Checking F1-Score for the SVM model.

In [22]:
print('F1 score of the Support Vector Machines model is {}'.format(f1))

F1 score of the Support Vector Machines model is 0.7813953488372093


## 5. Random Forest

In [23]:
rf = RandomForestClassifier(max_depth = 4)
rf.fit(X_train, y_train)
rf_yhat = rf.predict(X_test)
acc_score = accuracy_score(y_test, rf_yhat)

The Random Forest Classifier model is initialized using a maximum depth of 4. A Random Forest Classifier model is then fit to the training data using RandomForestClassifier(). Predictions are made on the test set using predict(), and the accuracy score is calculated using accuracy_score(). Finally, the accuracy score is printed using print().

Checking the accuracy of the Random Forest model:

In [24]:
print('Accuracy score of the Random Forest model is {}'.format(acc_score))

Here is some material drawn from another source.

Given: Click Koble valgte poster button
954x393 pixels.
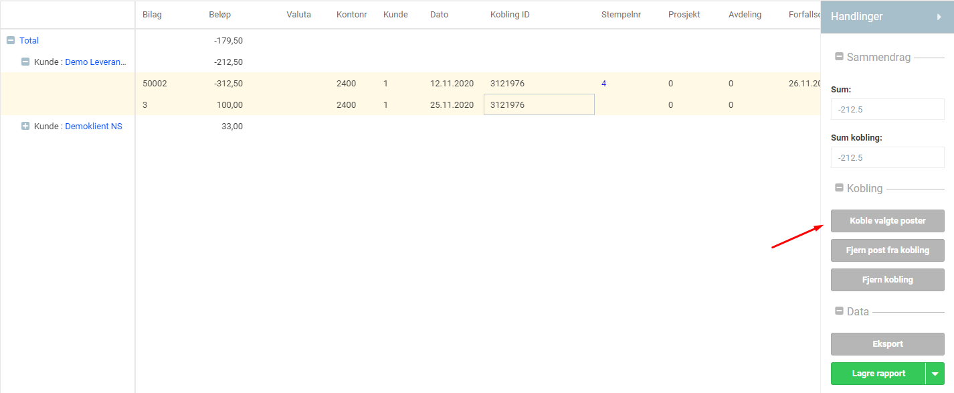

Accuracy score of the Random Forest model is 0.9991293748911718


## 6. XGBoost

In [25]:
xgb = XGBClassifier(max_depth = 4)
xgb.fit(X_train, y_train)
xgb_yhat = xgb.predict(X_test)
acc_score = accuracy_score(y_test, xgb_yhat)
f1 = f1_score(y_test, xgb_yhat)

An XGBoost Classifier model is then fit to the training data using XGBClassifier(). Predictions are made on the test set using predict(), and the accuracy score and F1 score are calculated using accuracy_score() and f1_score(), respectively. Finally, the accuracy score and F1 score are printed using print().

Checking accuracy of our XGBoost model:

In [26]:
print('Accuracy score of the XGBoost model is {}'.format(acc_score))

Accuracy score of the XGBoost model is 0.999506645771664


Checking F1-Score for the XGBoost model.

In [27]:
print('F1 score of the XGBoost model is {}'.format(f1))

F1 score of the XGBoost model is 0.8495575221238937


## Conclusion
The credit card fraud detection model achieves an accuracy of 99.95%, primarily due to class imbalance in the data. The confusion matrix indicates the model is not overfitting. XGBoost has the highest accuracy score.